• **Task**
Whenever the word "link" shows up in a line of the data, copy that line.

══ Study material

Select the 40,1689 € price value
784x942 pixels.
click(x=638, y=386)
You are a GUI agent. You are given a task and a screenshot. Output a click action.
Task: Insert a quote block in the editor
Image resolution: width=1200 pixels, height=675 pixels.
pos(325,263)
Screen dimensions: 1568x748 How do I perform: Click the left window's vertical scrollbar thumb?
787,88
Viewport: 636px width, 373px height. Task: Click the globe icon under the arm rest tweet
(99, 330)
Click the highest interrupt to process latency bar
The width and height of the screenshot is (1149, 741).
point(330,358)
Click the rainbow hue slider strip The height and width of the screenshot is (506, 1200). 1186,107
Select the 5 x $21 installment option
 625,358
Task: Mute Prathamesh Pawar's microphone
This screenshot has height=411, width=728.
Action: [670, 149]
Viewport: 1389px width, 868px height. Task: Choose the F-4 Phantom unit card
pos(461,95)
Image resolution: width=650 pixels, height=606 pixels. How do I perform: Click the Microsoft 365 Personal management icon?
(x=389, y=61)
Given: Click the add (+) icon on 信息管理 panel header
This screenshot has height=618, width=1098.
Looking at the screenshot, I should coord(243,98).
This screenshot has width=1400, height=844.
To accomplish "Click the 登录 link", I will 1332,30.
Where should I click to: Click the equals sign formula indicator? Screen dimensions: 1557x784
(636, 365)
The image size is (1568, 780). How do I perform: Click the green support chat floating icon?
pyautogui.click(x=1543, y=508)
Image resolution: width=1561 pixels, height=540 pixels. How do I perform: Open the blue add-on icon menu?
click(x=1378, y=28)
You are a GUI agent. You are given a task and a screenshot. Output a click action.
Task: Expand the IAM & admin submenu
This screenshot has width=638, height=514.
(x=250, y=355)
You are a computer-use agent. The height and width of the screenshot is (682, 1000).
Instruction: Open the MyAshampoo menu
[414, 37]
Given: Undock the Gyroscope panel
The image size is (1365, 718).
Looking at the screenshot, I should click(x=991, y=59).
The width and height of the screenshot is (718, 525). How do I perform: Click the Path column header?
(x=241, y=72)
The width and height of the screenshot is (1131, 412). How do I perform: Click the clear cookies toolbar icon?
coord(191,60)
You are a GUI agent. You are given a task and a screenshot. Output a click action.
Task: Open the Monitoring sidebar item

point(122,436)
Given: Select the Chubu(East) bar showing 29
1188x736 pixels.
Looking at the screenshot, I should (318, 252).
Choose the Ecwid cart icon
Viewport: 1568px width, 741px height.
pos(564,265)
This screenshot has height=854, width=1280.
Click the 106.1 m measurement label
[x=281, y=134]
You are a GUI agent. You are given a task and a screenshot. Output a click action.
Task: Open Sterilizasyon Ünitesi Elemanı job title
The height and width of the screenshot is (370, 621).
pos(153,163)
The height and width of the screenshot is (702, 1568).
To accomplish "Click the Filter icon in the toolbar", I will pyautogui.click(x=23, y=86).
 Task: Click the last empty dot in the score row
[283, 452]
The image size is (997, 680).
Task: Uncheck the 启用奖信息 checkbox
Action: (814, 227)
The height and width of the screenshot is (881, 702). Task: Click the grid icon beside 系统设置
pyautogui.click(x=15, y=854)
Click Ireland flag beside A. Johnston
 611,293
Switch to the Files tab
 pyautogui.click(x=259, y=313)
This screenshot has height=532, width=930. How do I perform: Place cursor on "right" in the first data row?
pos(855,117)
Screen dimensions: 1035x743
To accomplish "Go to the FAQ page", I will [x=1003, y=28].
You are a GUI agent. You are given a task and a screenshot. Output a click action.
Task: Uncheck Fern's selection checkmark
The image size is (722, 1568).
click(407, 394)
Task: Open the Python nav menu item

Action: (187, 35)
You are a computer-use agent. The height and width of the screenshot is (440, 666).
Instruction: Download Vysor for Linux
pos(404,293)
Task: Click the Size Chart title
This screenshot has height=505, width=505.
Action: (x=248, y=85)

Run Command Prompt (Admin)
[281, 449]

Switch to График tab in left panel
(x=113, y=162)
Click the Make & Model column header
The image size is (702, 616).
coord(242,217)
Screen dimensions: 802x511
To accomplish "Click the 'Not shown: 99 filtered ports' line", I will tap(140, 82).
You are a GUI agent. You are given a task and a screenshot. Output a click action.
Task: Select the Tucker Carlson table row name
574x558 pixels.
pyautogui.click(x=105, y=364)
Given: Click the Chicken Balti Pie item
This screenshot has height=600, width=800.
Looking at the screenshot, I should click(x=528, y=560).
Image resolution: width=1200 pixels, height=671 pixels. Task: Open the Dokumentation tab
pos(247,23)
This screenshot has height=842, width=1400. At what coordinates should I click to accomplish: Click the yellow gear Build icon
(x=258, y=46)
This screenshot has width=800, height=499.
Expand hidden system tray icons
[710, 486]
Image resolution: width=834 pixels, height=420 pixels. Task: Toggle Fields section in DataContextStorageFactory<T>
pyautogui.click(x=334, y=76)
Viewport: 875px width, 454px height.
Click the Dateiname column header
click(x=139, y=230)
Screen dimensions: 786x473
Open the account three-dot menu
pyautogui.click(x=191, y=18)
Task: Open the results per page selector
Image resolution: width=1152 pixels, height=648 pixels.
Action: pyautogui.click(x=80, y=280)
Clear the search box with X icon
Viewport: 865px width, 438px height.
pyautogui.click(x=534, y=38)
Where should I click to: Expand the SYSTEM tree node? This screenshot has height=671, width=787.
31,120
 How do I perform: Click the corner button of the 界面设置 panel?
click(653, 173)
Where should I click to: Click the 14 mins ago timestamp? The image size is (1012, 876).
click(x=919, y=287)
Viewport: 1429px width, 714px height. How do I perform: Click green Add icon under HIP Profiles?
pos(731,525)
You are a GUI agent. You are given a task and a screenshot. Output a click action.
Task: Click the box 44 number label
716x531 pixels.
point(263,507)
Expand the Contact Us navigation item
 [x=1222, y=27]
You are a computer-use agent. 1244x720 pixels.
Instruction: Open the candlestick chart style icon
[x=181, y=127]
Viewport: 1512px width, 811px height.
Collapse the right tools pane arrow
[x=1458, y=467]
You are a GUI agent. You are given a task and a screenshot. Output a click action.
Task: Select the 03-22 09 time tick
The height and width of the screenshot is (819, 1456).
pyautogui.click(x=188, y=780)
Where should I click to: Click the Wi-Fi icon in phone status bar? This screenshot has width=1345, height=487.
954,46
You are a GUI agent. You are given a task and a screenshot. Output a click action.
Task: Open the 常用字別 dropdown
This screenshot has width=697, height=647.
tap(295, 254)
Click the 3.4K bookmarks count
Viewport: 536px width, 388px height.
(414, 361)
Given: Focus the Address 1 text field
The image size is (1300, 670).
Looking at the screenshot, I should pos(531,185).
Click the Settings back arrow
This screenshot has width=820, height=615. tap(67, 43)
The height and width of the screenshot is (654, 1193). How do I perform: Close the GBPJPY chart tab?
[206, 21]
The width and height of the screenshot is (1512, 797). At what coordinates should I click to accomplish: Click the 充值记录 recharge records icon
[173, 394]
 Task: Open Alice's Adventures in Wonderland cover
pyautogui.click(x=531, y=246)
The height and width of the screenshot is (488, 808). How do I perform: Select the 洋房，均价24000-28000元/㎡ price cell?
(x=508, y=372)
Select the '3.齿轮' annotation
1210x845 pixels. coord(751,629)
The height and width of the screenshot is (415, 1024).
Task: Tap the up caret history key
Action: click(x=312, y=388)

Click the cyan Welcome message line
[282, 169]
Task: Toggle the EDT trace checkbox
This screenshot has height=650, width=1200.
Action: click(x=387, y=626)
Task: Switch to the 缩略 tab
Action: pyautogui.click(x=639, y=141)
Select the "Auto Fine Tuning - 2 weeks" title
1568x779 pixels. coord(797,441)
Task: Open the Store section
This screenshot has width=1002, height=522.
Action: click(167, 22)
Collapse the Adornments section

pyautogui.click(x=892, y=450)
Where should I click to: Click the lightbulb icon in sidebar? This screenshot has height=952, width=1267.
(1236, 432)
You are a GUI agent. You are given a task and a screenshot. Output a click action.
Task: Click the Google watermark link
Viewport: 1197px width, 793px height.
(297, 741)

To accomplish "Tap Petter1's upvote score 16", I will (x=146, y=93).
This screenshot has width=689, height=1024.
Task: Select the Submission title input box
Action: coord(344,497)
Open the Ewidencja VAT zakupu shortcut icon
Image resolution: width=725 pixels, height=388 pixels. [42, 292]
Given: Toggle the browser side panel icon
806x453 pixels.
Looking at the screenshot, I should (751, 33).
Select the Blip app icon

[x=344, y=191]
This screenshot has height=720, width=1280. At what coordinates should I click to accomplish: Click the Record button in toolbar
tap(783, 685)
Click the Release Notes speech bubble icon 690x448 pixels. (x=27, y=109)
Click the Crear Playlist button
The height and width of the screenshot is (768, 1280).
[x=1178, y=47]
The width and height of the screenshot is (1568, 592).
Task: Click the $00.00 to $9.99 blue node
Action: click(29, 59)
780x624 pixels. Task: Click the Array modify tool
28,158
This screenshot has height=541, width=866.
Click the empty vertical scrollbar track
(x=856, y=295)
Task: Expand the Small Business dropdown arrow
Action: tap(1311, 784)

════

• **Completed task**
To accomplish "Click the 登录 link", I will 1332,30.
Task: Click the Google watermark link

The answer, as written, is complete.